Don't tie your self-worth to perceived responses from the divine. I haven't perfected this myself, I sometimes get into fits of trauma-based fear that my gods have turned on me or forsaken me, and those feelings are okay to have! But it is definitely pivotal to unlearn these things as best as possible and have sincere conversations with yourself about why that's not a functional way to engage with the divine.
Don't take without giving, and don't expect to be given anything without reciprocity and mutuality. this will of course vary from culture to culture and religion to religion, but generally speaking your approach to the divine should not be from a place of commodity or consumption. your relationship with divinity should not hinge on or orient itself around what you expect that relationship can do for you, or how it can be a tool for personal satisfaction. it should be wilful engagement in a social relationship with the world around you.
consider what is actually realistic to ask the divine to do for you, and put effort into filling the gaps they can't or shouldn't yourself. Be an active participant in your own life!
Understand that by the nature of what divinity is, a relationship with it likely is not going to be as simple, straightforward, or easy to interpret as a conversation and relationship with another person would be. there's not going to be easy answers, there's not going to be direct conversation or often very much direct communication at all. we are not what they are, and that's okay! interpreting how they communicate/it communicates is a learning curve and something that people in the past have dedicated their entire lives to understanding, so don't beat yourself up and make peace with it! it makes the gifts, the acknowledgments, the approvals, and the lessons so much more meaningful.

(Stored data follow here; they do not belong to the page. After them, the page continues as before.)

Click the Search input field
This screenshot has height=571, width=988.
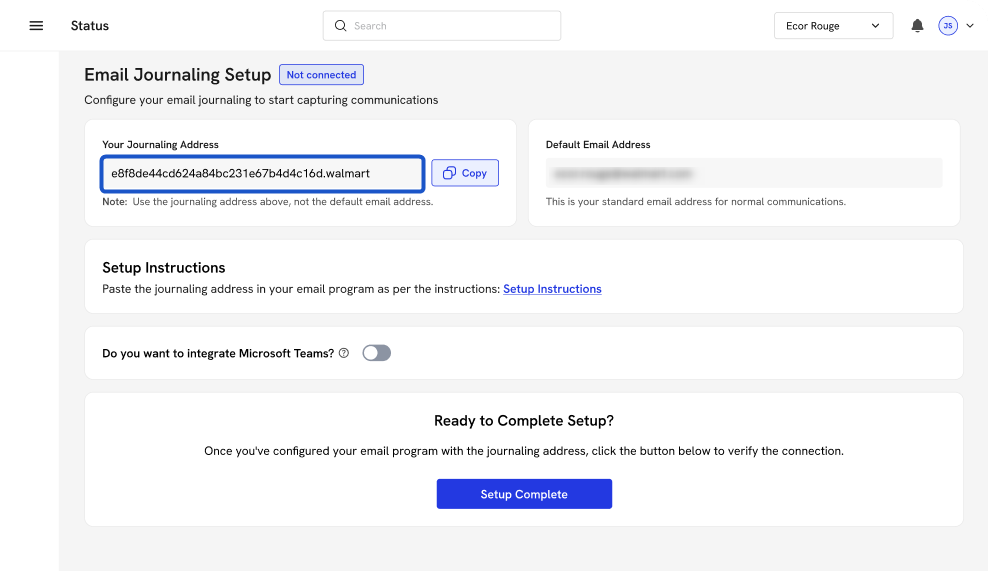450,26
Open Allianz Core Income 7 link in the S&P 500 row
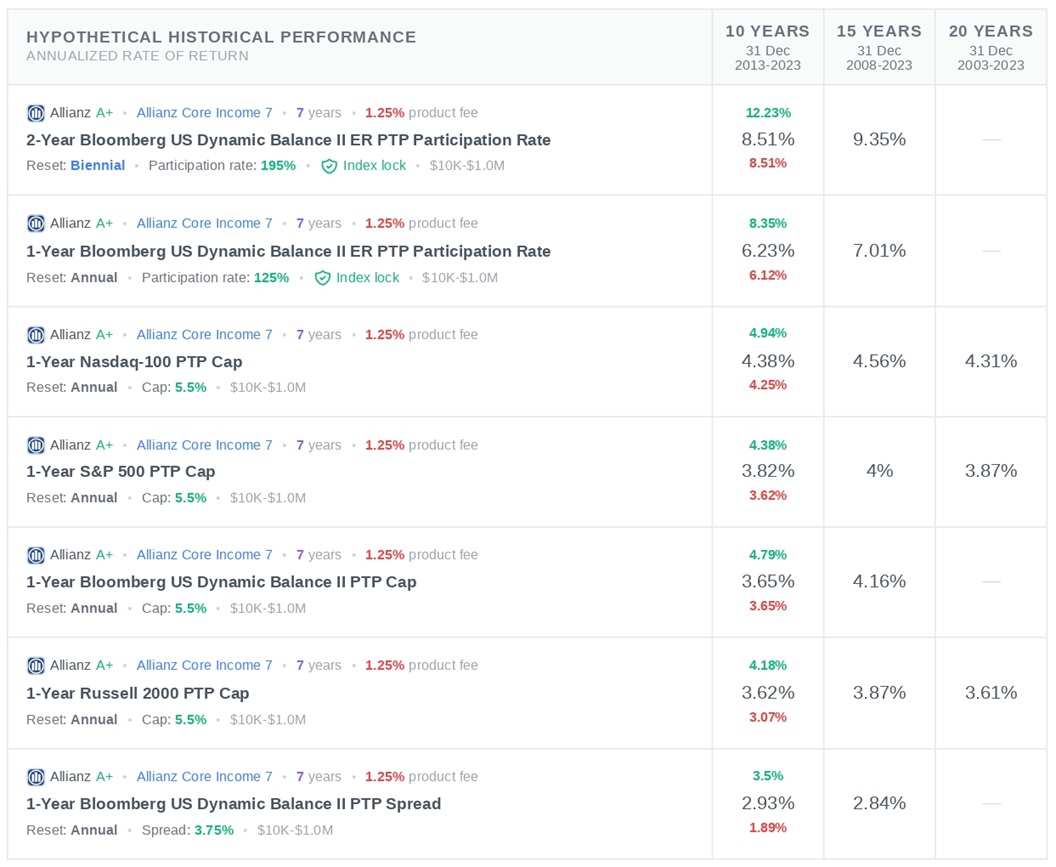The height and width of the screenshot is (867, 1056). click(204, 445)
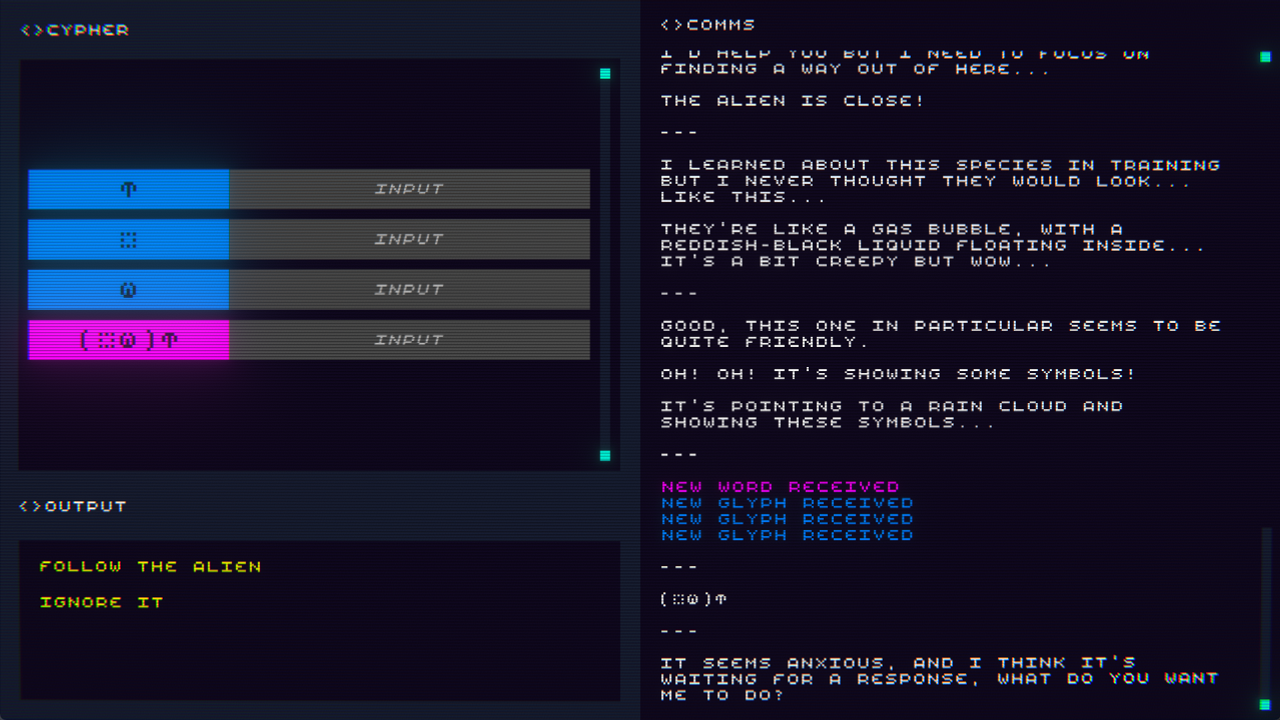Click Comms scrollbar top teal marker
This screenshot has width=1280, height=720.
click(x=1265, y=57)
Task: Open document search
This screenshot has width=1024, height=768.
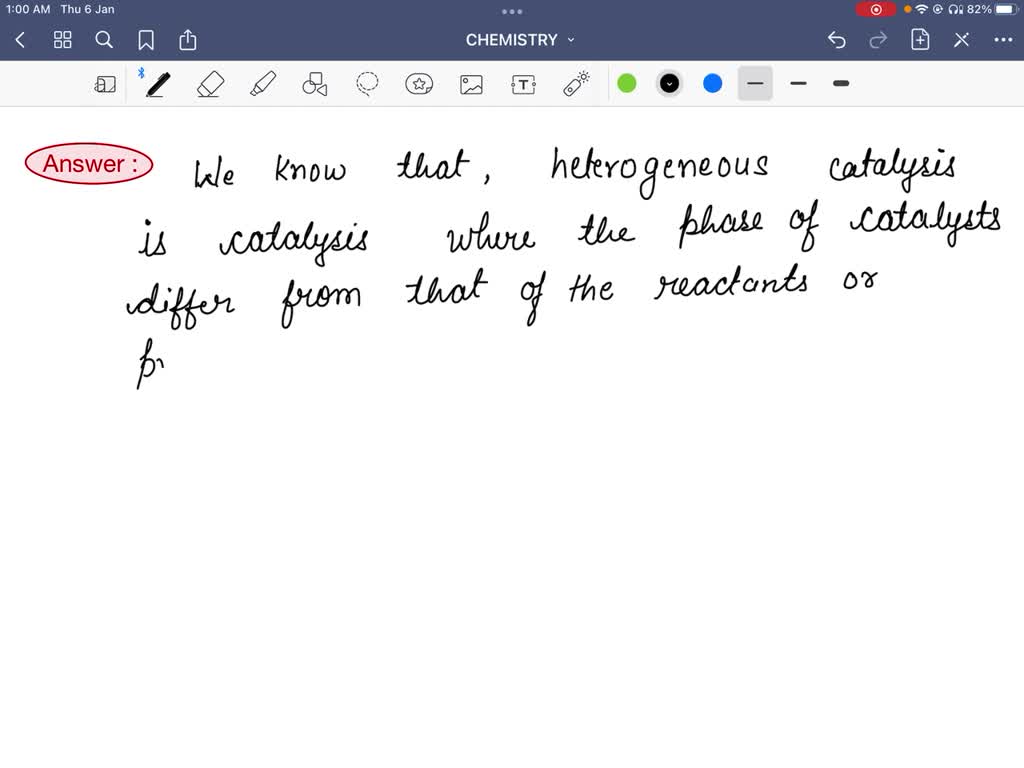Action: [104, 40]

part of dissolving the boundary of self and not-self is also understanding that divinity lives in you, too, and your gods do as well - especially the indweller kinds and the primordial types. being human, or really existing at all, is to take part in the act of divinity and to taste it in highly condensed doses. fury, insanity, poetry and breathing are all ways of embodying Allfather, as one very specific example. when you learn how to balance introspection and looking outward, you'll find that in reality, out will always loop back to in - but in this day and age we HAVE to learn to look out properly first, and not always as far as immediately possible, but also every inch in between.
I also could not emphasize proper sit-down learning enough. as much as I go on about learning through practice, experience and in-the-moment-exploration, I think you cannot use those skills to their fullest potential if you have no theoretical basis to work off of, and no one could be expected to form that basis all on their own. there is a reason tradition exists, and leaning on traditional and historical notions and belief structures, even if you later deviate from them, is pivotal. close and personal relationships with the divine are so unspeakably much more difficult if you don't even understand how they are theorized to exist or function. Cosmology is the backbone of religion!!!!
I think that's all I've got for now, sorry about the genuinely ungodly long response, I really hope it's helpful for you. more questions always welcome, thank you so much for asking anon!!